559 F2d 1278 United States v. T Gutierrez
559 F.2d 1278
UNITED STATES of America, Plaintiff-Appellee.
Siro T. GUTIERREZ, Defendant-Appellant.
United States Court of Appeals,
Sept. 28, 1977.
Dick DeGuerin, Houston, Tex., for defendant-appellant.
James R. Gough, U. S. Atty., George A. Kelt, Jr., Jim C. Ezer, Asst. U. S. Attys., Houston, Tex., for plaintiff-appellee.
Appeal from the United States District Court for the Southern District of Texas.
Before COLEMAN, Circuit Judge, KUNZIG, Judge,* and GEE, Circuit judge.
This case comes to us on direct appeal. Appellant Siro T. Gutierrez and a co-defendant, one Gilbert G. Gonzales (who has not joined in this appeal), were tried and convicted by a jury in the Southern District of Texas (Houston Division). Appellant Gutierrez was charged, on several counts, with possession of heroin with intent to distribute and with conspiracy to distribute. 21 U.S.C. § 841(a)(1); 21 U.S.C. § 846; 18 U.S.C. § 2 (1970).1 Following his conviction on all counts, Gutierrez was sentenced to 30 years imprisonment and 6 years special parole. Gutierrez takes this appeal on the issue of the sufficiency of the evidence, urging that the circumstantial evidence adduced at his trial is, as a matter of law, not sufficient to support his conviction. We agree with appellant and we reverse and set aside the judgment entered below.
To understand the Government's case against Gutierrez, it is necessary at the outset to review the activities of Gilbert G. Gonzales (Gutierrez' nephew and co-defendant at trial). Gonzales met an undercover agent of the Drug Enforcement Administration (DEA) to whom he agreed to sell heroin. The sales, four in all,2 took place as planned.

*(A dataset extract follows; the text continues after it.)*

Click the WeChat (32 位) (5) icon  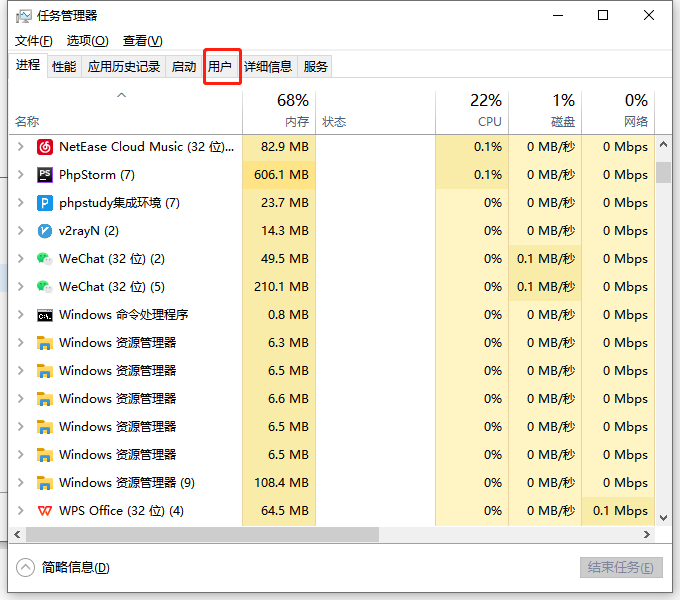(45, 287)
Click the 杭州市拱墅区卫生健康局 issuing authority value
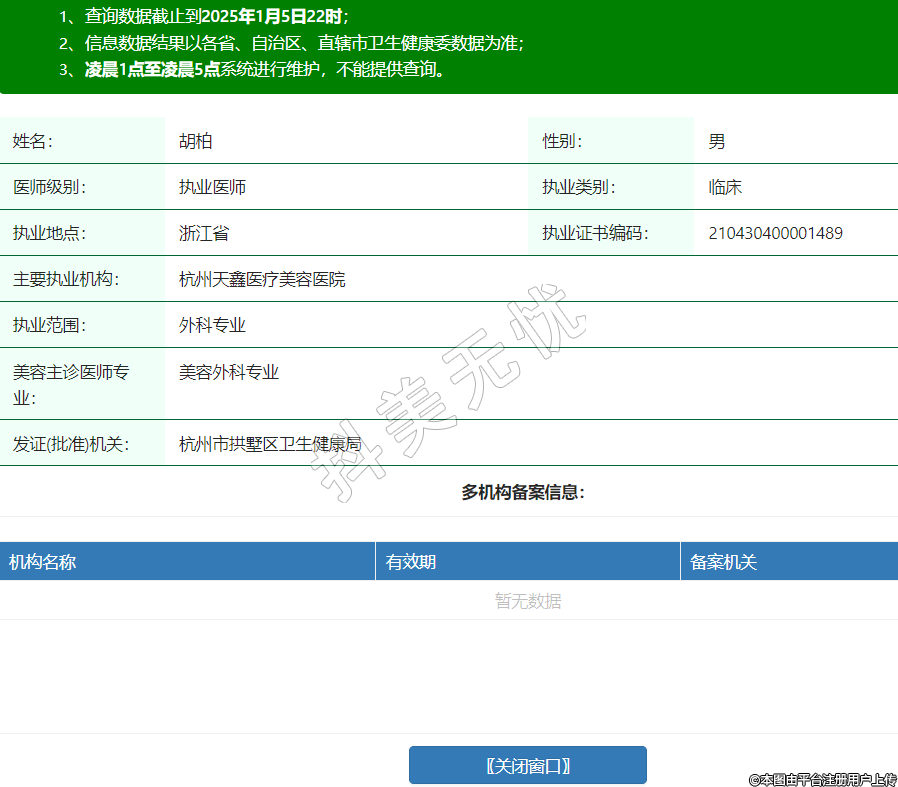 click(269, 445)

The transactions followed a similar pattern. On each occasion, Gonzales (the nephew) would first meet with Conway (the DEA agent) and arrange the terms of sale. After having thus settled on the price and amount, Gonzales and Conway would rendezvous later on to make the actual exchange. All told, Gonzales marketed approximately 4 ounces of heroin to Conway for some $2900 of marked currency. On February 12, 1975, during the last such sale, Conway gave a signal to other agents who then arrested Gonzales.
After the first agreement between Gonzales and Conway, and in an effort to find Gonzales' source, DEA agents followed him. They saw Gonzales go to his uncle's house during that period before Gonzales returned to Conway and turned over the heroin. In a like fashion, agents observed Gonzales meet with his uncle or go to his house prior to consummating the two other transactions charged. Following Gonzales' arrest, law enforcement agents executed a search warrant on his uncle's house. That search of Gutierrez' home turned up $400 in marked bills in a bank bag within a chest in a closet. This money was the same that had passed from agent Conway to Gonzales earlier.3
This sequence of events formed the basis for an indictment against Gutierrez and Gonzales. Appellant Gutierrez was charged on seven counts with conspiracy, possession, and distribution of heroin arising out of three sales made by his nephew to law enforcement officers. Gonzales and Gutierrez were tried together and, despite the fact that Gutierrez took the stand on his own behalf, Gutierrez was convicted on all counts. Appellant moved the court below for a judgment of acquittal, claiming that the evidence established neither the existence of any conspiracy nor his knowing participation and claiming further that no proof connected him to possession or distribution of the drug. The trial court denied the motion, entering judgment against both defendants in accordance with the jury verdict. Appellant contends that the trial court erred and the issue, sufficiency of the evidence, is now before us.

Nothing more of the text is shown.